[Records drawn from a dataset]
##########

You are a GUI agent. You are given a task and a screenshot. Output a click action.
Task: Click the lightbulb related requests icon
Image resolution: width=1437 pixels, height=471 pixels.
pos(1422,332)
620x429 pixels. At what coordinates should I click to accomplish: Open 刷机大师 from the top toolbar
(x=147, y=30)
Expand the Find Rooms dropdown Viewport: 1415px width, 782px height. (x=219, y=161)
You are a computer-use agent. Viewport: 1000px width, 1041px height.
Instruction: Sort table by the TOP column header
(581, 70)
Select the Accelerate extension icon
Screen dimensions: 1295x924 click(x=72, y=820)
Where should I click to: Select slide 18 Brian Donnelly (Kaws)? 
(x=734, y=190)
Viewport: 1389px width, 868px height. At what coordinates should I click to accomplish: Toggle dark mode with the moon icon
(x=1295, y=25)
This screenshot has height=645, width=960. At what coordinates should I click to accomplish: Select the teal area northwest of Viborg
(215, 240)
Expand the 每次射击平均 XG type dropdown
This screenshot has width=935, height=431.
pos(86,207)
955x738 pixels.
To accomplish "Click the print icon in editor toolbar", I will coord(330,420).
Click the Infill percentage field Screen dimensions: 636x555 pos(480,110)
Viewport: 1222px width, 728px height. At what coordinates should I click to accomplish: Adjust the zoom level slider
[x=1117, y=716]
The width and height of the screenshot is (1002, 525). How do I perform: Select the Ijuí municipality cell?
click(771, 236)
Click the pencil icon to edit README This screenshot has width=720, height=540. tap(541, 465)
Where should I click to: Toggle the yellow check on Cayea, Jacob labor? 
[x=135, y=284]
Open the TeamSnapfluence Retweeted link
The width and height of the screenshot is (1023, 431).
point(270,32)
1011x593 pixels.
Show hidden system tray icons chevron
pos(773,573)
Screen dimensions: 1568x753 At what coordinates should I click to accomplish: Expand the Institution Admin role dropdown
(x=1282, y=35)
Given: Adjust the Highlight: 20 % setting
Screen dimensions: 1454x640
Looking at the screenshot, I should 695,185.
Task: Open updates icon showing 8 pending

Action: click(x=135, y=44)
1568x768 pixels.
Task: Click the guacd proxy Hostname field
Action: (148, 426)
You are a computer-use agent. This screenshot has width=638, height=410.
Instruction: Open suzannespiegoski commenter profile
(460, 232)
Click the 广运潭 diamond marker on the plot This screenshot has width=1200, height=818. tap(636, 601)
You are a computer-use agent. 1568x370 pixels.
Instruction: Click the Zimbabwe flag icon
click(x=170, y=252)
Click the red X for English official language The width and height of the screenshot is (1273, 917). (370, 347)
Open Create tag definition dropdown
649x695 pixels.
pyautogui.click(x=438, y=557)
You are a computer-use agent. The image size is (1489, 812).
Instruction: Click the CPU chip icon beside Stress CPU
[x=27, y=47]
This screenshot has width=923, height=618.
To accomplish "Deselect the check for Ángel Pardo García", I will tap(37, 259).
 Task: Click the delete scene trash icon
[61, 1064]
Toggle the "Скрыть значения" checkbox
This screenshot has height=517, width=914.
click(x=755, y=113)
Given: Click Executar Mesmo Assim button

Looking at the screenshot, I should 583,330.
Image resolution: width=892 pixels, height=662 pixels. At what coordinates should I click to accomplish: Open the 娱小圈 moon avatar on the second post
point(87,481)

##########

### WHAT TO WORK ON:
The word to look for is "agent"; copy out every line of the entries that holds it.

### FINISHED TASK:
You are a GUI agent. You are given a task and a screenshot. Output a click action.
You are a computer-use agent. Viewport: 1000px width, 1041px height.
You are a computer-use agent. This screenshot has width=638, height=410.
You are a computer-use agent. 1568x370 pixels.
You are a computer-use agent. The image size is (1489, 812).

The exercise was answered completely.